Saturday, April 16, 2016

Are APS school board members accountable as role models?

As a school board member, Analee Maestas is one of the senior-most role models in the entire APS.

As a role model, she must follow one or the other of only two paths;
1. show students what it looks like to do the right thing; or
2. show students what it looks like to accept responsibility for having failed to do the right thing.

If we really want students to grow into adults who embrace character and courage and honor, someone has to show them what they look like.

Teachers have to show students what character and courage and honor look like; principals have to show teachers, senior administrators have to show principals, the superintendent has to show the senior administrators and,
the school board has to show the superintendent.
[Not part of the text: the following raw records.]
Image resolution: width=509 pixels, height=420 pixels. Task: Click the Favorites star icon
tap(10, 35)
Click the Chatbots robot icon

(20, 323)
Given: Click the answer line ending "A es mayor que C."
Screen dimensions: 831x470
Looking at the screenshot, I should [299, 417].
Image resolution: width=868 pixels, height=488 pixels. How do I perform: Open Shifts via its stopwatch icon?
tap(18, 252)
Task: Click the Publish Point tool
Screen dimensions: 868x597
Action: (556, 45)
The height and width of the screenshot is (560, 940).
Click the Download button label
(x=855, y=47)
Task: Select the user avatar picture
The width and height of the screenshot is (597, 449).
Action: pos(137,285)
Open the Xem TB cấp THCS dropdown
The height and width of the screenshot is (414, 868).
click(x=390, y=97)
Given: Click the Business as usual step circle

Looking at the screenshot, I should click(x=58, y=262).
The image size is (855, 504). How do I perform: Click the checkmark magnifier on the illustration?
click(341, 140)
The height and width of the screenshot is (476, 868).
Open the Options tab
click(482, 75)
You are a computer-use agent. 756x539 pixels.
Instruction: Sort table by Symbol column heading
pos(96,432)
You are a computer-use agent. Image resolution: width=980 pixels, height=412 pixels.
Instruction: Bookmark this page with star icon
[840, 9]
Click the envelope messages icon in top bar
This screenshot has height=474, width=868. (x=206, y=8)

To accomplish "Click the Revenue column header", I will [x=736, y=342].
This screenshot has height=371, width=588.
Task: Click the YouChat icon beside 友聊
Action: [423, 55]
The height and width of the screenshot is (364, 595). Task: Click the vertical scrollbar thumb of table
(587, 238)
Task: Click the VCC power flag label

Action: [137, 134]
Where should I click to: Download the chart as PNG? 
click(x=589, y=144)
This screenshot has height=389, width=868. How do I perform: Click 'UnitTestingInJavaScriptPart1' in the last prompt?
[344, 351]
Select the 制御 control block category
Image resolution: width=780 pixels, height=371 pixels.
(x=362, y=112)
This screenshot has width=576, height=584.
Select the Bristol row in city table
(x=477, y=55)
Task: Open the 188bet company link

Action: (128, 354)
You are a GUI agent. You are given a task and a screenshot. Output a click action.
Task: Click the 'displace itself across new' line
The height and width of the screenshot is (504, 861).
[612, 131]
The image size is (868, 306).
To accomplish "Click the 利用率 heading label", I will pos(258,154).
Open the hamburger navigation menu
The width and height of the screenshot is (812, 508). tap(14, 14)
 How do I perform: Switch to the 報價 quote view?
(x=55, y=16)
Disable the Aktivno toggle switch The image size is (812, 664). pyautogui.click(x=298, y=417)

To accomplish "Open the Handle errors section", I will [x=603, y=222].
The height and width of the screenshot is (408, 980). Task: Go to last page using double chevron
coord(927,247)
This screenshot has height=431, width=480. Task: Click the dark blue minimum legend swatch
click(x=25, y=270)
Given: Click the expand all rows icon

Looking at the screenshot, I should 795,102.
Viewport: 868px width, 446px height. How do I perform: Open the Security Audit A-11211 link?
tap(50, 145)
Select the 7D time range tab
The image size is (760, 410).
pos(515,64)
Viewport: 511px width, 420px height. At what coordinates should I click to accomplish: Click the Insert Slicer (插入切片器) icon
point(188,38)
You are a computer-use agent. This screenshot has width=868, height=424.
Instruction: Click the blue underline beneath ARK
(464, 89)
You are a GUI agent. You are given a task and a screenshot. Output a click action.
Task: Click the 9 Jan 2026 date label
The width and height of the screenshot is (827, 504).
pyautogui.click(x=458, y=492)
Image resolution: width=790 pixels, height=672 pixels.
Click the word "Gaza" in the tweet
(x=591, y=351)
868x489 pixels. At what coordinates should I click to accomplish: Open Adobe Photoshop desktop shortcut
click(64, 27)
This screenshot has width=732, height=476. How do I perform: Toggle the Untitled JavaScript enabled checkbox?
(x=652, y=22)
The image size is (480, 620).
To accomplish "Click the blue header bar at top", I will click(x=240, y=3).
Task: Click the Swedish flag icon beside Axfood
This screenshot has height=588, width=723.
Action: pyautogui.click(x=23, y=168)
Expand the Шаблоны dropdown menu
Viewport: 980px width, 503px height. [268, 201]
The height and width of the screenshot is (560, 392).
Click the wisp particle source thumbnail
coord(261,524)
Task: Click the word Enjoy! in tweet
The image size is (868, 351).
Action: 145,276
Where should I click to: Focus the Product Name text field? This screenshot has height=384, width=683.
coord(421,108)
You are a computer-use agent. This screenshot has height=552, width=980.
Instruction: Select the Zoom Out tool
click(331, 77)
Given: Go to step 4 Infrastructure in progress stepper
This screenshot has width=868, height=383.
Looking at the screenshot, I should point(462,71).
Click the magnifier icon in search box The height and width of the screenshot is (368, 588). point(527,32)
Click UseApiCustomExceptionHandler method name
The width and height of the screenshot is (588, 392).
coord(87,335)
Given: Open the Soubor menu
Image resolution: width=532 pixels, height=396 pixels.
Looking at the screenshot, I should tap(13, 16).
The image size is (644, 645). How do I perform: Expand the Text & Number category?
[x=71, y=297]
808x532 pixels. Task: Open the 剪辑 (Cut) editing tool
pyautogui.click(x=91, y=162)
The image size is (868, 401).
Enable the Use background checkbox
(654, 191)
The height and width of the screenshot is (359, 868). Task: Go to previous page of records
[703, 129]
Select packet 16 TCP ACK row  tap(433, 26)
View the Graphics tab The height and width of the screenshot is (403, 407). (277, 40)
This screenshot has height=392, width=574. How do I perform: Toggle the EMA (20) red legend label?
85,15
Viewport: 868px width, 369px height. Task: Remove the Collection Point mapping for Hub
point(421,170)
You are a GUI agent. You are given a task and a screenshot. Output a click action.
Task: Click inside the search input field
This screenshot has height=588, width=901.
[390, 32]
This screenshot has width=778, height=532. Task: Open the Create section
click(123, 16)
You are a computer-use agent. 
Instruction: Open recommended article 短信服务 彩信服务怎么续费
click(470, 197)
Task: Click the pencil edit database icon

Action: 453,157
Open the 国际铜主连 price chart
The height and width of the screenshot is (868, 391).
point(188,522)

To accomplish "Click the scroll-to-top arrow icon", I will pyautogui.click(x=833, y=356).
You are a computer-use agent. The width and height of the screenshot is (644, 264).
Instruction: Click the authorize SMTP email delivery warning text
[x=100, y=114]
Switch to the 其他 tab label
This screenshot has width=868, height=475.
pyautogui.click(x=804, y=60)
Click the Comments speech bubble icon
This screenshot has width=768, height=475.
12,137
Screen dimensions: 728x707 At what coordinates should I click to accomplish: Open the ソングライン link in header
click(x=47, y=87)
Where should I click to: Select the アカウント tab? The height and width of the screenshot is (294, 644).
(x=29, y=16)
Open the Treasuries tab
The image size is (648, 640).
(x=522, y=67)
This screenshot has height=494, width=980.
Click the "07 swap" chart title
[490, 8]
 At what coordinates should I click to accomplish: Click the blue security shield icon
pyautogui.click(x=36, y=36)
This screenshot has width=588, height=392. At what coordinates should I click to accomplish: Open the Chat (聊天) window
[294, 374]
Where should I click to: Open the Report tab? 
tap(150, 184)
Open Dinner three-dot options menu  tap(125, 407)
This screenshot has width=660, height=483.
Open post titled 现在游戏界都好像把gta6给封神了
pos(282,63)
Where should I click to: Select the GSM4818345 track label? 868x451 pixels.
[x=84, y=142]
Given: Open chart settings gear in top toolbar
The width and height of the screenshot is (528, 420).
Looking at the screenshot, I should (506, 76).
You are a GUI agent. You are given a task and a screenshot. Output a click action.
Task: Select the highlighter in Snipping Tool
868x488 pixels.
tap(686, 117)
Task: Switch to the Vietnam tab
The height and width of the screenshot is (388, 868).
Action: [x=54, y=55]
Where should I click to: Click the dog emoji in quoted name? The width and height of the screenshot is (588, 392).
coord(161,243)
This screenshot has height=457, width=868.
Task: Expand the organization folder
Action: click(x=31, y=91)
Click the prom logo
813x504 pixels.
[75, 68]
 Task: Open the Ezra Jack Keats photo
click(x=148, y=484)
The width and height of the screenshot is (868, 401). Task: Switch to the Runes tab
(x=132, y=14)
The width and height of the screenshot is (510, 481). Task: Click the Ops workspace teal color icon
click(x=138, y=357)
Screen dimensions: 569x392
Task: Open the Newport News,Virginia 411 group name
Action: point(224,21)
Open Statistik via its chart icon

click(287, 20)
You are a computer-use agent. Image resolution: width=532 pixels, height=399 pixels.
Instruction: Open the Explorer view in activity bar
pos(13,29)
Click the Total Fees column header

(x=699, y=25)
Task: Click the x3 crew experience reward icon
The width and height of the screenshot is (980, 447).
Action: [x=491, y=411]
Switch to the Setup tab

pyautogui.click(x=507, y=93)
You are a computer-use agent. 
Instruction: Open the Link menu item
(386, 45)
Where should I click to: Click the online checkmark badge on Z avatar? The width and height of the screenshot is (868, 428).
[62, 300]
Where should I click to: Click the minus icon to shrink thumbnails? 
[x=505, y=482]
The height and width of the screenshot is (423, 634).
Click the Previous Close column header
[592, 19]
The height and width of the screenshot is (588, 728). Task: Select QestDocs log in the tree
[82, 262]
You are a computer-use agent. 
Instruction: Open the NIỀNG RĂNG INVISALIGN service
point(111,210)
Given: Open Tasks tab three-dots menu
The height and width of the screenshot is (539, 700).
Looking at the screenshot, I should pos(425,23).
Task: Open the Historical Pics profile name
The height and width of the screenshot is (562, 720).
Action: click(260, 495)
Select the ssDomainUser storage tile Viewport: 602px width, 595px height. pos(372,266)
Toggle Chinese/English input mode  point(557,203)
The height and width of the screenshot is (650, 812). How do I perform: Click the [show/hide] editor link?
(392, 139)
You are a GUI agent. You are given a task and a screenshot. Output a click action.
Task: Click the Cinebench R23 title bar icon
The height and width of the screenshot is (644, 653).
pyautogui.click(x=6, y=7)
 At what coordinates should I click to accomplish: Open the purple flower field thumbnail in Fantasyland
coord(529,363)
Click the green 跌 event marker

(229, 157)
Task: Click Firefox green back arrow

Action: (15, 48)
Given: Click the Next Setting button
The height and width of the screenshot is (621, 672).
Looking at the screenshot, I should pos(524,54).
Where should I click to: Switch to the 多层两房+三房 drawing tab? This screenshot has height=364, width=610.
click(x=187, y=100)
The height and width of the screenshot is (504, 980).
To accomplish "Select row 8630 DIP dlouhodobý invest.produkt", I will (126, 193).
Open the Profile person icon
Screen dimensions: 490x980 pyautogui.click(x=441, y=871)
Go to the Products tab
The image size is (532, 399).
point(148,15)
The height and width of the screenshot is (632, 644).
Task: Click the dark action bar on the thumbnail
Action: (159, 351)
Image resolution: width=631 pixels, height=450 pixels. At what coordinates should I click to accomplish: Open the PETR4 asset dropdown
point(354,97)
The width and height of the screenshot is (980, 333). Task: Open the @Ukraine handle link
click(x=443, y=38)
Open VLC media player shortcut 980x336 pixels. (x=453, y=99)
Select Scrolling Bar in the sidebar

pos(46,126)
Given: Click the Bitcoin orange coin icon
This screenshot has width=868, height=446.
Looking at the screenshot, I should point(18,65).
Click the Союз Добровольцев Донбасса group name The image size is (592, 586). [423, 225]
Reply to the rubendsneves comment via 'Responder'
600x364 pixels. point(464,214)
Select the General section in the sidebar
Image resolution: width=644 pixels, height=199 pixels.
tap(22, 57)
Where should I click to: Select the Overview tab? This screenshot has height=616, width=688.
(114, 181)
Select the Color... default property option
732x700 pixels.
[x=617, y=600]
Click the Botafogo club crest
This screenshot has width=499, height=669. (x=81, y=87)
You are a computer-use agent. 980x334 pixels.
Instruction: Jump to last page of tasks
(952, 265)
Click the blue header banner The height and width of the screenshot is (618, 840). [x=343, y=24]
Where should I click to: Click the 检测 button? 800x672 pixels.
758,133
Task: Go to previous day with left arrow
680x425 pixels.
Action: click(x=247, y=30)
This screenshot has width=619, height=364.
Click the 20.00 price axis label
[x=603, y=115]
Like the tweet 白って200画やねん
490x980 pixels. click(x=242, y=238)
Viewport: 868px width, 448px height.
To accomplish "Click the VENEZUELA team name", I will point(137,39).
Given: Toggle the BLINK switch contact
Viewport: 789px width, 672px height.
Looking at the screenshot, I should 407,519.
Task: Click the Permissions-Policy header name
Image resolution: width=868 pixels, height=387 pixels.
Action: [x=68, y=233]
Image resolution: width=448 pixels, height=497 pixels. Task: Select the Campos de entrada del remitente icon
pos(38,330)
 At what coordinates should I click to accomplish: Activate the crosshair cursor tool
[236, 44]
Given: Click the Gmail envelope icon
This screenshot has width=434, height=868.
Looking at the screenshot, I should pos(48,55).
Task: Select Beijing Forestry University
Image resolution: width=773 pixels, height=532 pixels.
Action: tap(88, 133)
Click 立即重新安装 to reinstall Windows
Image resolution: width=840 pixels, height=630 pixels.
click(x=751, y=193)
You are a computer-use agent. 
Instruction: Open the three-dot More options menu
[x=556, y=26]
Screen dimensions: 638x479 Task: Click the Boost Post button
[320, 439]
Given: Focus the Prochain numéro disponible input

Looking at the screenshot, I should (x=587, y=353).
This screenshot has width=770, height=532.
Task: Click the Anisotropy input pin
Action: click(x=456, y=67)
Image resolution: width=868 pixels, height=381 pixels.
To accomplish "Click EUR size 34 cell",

If Maestas will not hold herself accountable as a role model,
how can she be expected to participate in the hiring of a superintendent who will?

Are superintendents accountable as role models?
Should they be; should any of them be?

Nobody in the leadership of the APS will admit to honest to God accountability as a role model of student standards of conduct. If that isn’t proof that they aren’t, what is? There is no such thing as inconspicuous role modeling; the concept is oxymoronic.

Are they accountable to the same standards of conduct that they establish and enforce upon students or are they not?  Are the leadership of the APS actually, honestly accountable to any standards of conduct at all?

They are not.

There is an ethics, standards and accountability crisis in the leadership of the APS.

The simple proof of the allegation is their inability to prove that there isn't that crisis. If they are honestly accountable to meaningful standards of conduct and competence, they could show you their ethics and standards, and they could show you the mechanism by which they can be held accountable to those standards, even against their will.

They truth is, they aren't really accountable even to the law.
They spend hundreds and hundreds of thousands of dollars every year on whatever litigation and legal weaselry they need, in order to "admit no guilt" in settlements of complaints made against them.

If Kent Walz and the Albuquerque Journal weren’t in cahoots in the cover up of the scandal, they would investigate and report upon executive and administrative ethics, standards and accountability in the APS.  The would prove that there isn’t that crisis and that they are not covering it up.

That they won't, is prima facie proof that they are.

That the leadership of the APS actually were accountable to meaningful ethics and standards would be newsworthy;
as newsworthy as the fact that they are not.